TEKST ŹRÓDŁOWY
......

Cena kawy gwałtowanie rośnie i jest już ponad dwukrotnie wyższa niż rok temu. Ostatni raz takie poziomy osiągnęła w 2011 roku. Dla mnie kawa to nie tylko życiodajny eliksir i jeden z ulubionych napojów, ale także ulubiony towar do handlu na giełdzie. Jej cena podlega długim trendom i wynika z kilku bardzo prostych parametrów.
Ostatnie wzrosty ceny spowodowane są głównie warunkami pogodowymi występującymi w Brazylii – największym eksporterze kawy. Brazylijscy producenci zmagali się z suszą, a następnie mrozem i dużymi skokami temperatury. W tabeli poniżej możesz zobaczyć jak dużo kawy eksportują poszczególne kraje:
Find more statistics at Statista
Dane o eksporcie są ważniejsze dla cen niż dane o produkcji, ponieważ produkcją kawy zajmują się również kraje biedne, które nie konsumują zbyt wiele kawy na swoim rynku, choć i tak muszą pokrywać to lokalne zapotrzebowanie. Z kolei kraje bogate zwykle konsumują bardzo dużo kawy i niewiele jej zostaje na eksport – np. Włochy. Wyjątkiem jest tu Szwajcaria, która większość swojej kawy eksportuje, m.in. w kapsułkach Nespresso. I tutaj dwie ciekawostki:
- Kawa w kapsułkach, gram za gram jest 10 razy droższa niż kawa w worku.

......

DOSTARCZONE INFORMACJE
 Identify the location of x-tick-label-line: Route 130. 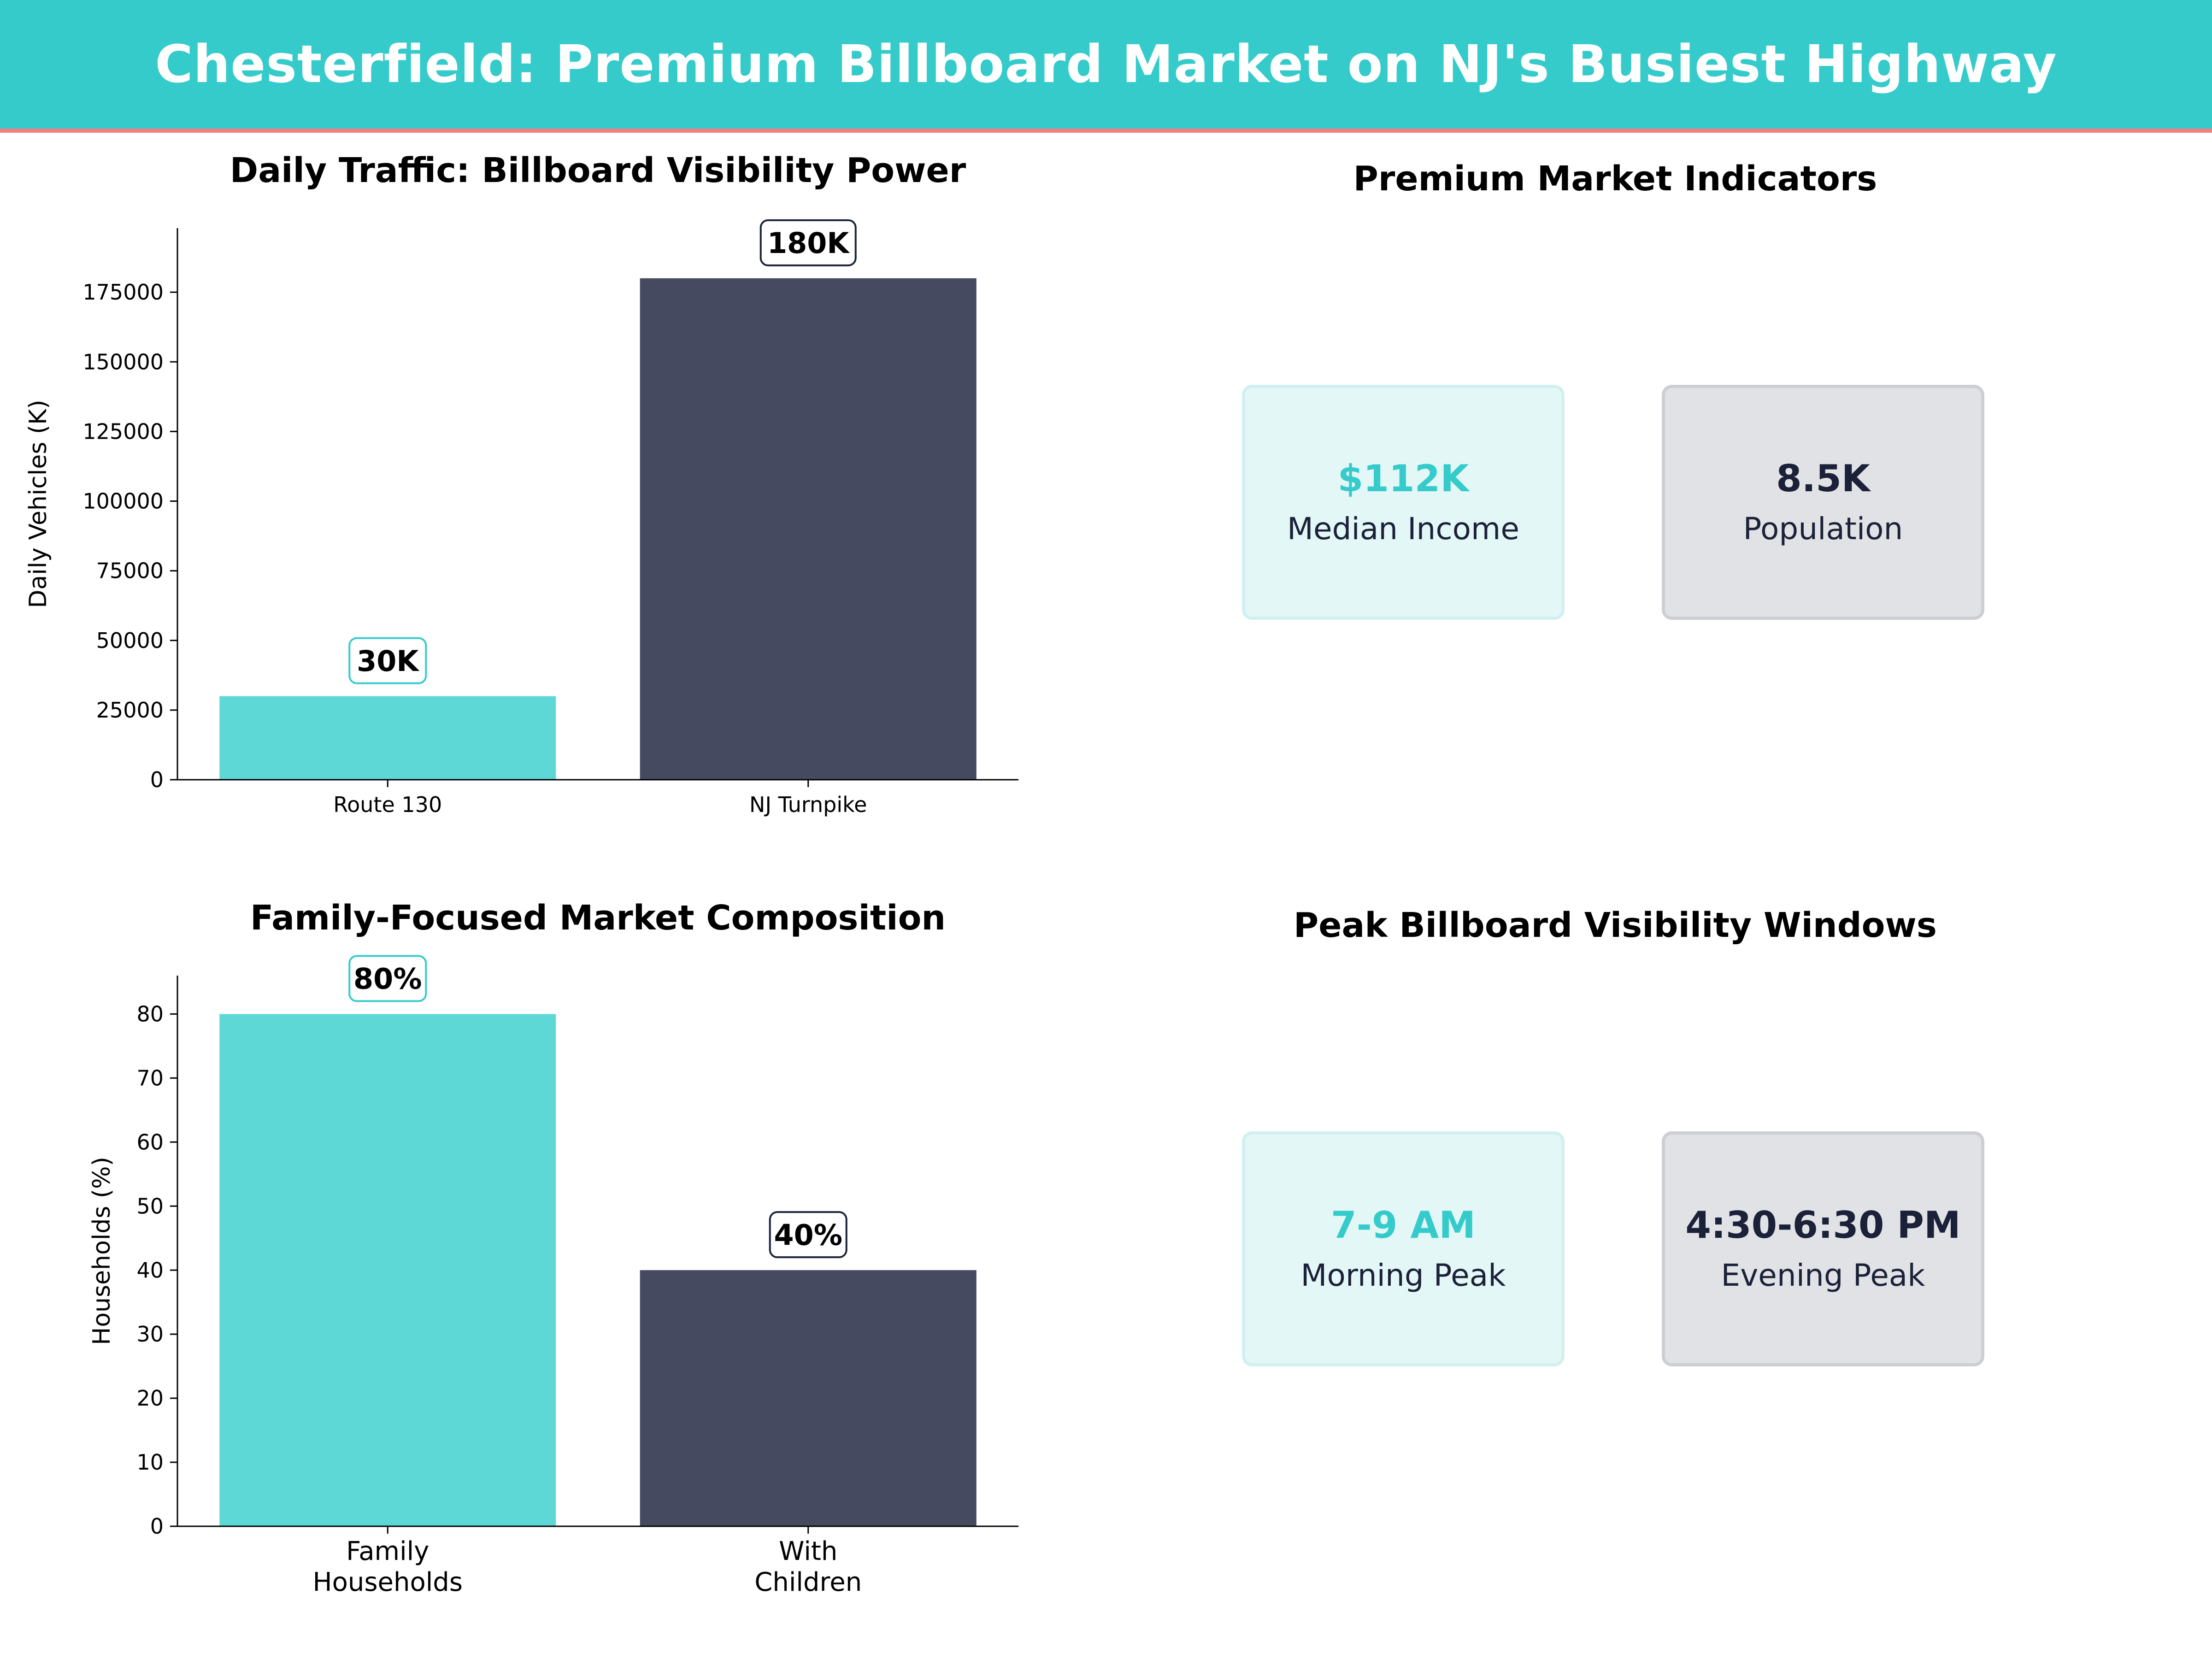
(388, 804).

......

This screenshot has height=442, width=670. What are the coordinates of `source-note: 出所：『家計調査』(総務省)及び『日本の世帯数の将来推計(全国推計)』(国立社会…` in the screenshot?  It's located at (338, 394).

......

CEL ZADANIA
Kontynuuj tekst o rosnącej cenie kawy, zaczynając bezpośrednio po jego ostatnim zdaniu.

ODPOWIEDŹ DO ĆWICZENIA
- Jeśli chodzi o wartość kwotową to eksport kawy przynosi szwajcarom prawie 2x tyle co eksport sera i czekolady łącznie.
Mniej kawy z Brazylii to jednocześnie mniejsze zapasy na całym rynku. W magazynach jest co prawda ponad milion worków, ale jest to najniższy od dawna poziom zapasów. Według portalu Bloomberg, gdyby dostawy czarnego eliksiru nagle stanęły to świat wypiłby całe zapasy w dwa dni!
Czynniki wpływające na cenę w sklepach i kawiarniach
Wyższe są też koszty transportu kawy. Część firm handlowych zdecydowała się na oszczędności w tej kwestii. Zrezygnowały z przewożenia kawy w metalowych kontenerach wybierając duże worki na statkach typu break-bulk. Taki transport wygląda mniej więcej tak jak na zdjęciu poniżej (w tym wypadku przewożony jest papier).
Ten typ przewozu wiąże się z ryzykiem uszkodzenia ziaren przez opady deszczu w momencie załadunku i rozładunku. Jest on jednak tańszy i można przewieźć więcej niż w kontenerze. Należy pamiętać, że problem z transportem zwiększa cenę kawy w restauracjach czy w sklepach, ale nie w zakupie surowca.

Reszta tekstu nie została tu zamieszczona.